_EXTRACT TO READ_.

I spent a little time today thinking about how to include more than one aprun command in a PBS batch script using python, and I thought I'd write down what I figured out, both for my own sake, and in case anyone else is wondering. And, additionally, this provides an excellent opportunity to give a little insight into the glamourous life of a computational scientist.
Beginning with the beginning, a PBS batch script is a script you use to start a job on a cluster or supercomputer which uses the PBS batch scheduler. Essentially, a supercomputer is just a bunch of more or less normal computers, called nodes, hooked up with really, really fast network connections, so in principle, you could just log in to one or more of those machines, and start your job manually. However, this would essentially be an anarchy, and particularly users who wanted to use large portions of the machine for really large jobs might never find enough free nodes. Thus, someone invented the queue system. Though in reality, it didn't happen in that order at all. Single node shared machines was the way things worked in the old days, so queue systems are older than what we today think of as a supercomputer. According to wikipedia
, they're known as batch systems because they processed batches of punchcards.
In any case, on a supercomputer there is a batch system running. When you want to start a job, you create a job script, and submit this script to the queue system. I don't know if this is generally true, but at least in the case of PBS, job scripts can be written in any interpreted language that uses # to begin a comment. While they're typically written as shell scripts, it's sometimes more convenient to use python (or perl, I guess) if you want more advanced logic.
The job script contains information about how many nodes and cores you need, as well as how long your job will take, and the batch system uses this information to allocate time and resources in some more or less fair manner, while at the same time aiming to keep utilisation of the machine as close to 100% as possible. In addition to information about time and resources, the job script needs to contain the command or commands neccessary for starting your job, and that's the topic of today's article. I'll just dive in, and present an example job script.
#PBS -N MassiveCalculation
#PBS -l mppwidth=128
#PBS -l walltime=3:00:00
#PBS -A budget
command = 'aprun -n 32 -N 32 executable %s'
parameters = [1, 2, 3, 4]
processes = 
for parameter in parameters:
folder = 'parameter_%s' % (parameter)
os.system('mkdir %s' % folder)
print 'Running job in %s' % os.getcwd()
p = subprocess.Popen(command % parameter, shell = True)
for process in processes:
The first line is known as the hashbang, and it's purpose is to tell the operating system that this is indeed a python script and should be interpreted by the python interpreter.

_ROWS_.
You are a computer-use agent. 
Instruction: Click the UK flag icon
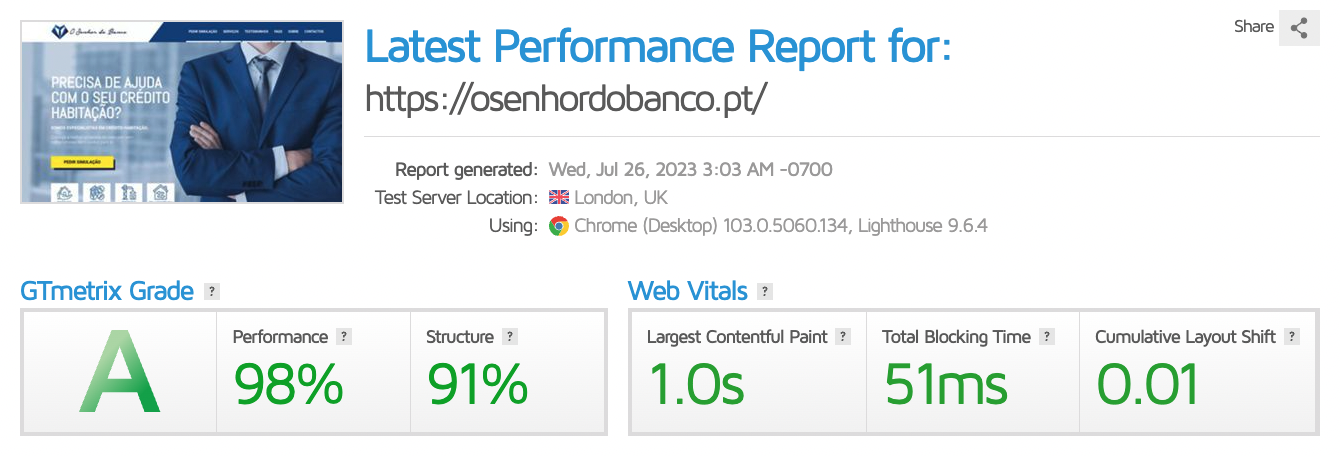558,198
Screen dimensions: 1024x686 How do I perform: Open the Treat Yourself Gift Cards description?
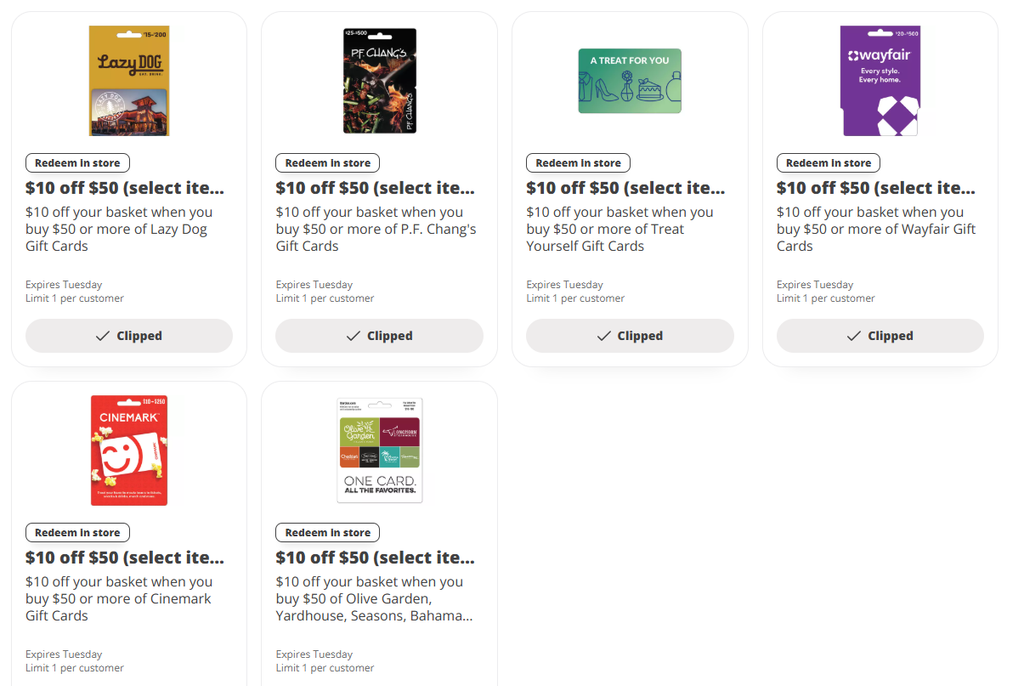(620, 229)
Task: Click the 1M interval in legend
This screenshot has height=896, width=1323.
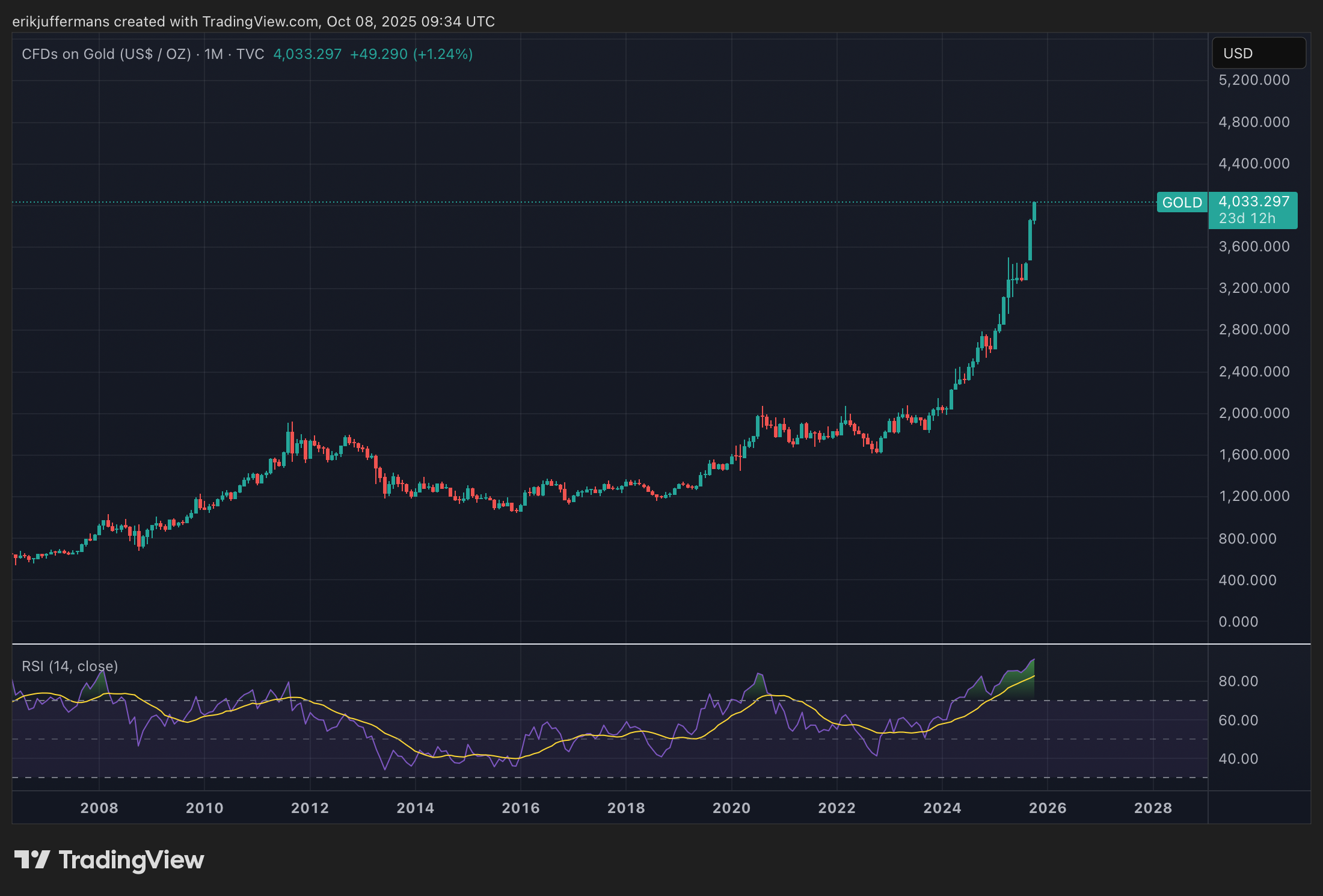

_TASKS AND EXERCISES_.
1 - In the PBS batch script article, why are queue systems called batch systems?
2 - Rewrite the PBS batch script article from "The job script contains" up to and including "os.system('mkdir %s' % folder)", putting "directory" in place of "folder".

_ANSWERS BY TASK_.
1 - They processed batches of punchcards.

2 -
The job script contains information about how many nodes and cores you need, as well as how long your job will take, and the batch system uses this information to allocate time and resources in some more or less fair manner, while at the same time aiming to keep utilisation of the machine as close to 100% as possible. In addition to information about time and resources, the job script needs to contain the command or commands neccessary for starting your job, and that's the topic of today's article. I'll just dive in, and present an example job script.
#PBS -N MassiveCalculation
#PBS -l mppwidth=128
#PBS -l walltime=3:00:00
#PBS -A budget
command = 'aprun -n 32 -N 32 executable %s'
parameters = [1, 2, 3, 4]
processes = 
for parameter in parameters:
directory = 'parameter_%s' % (parameter)
os.system('mkdir %s' % directory)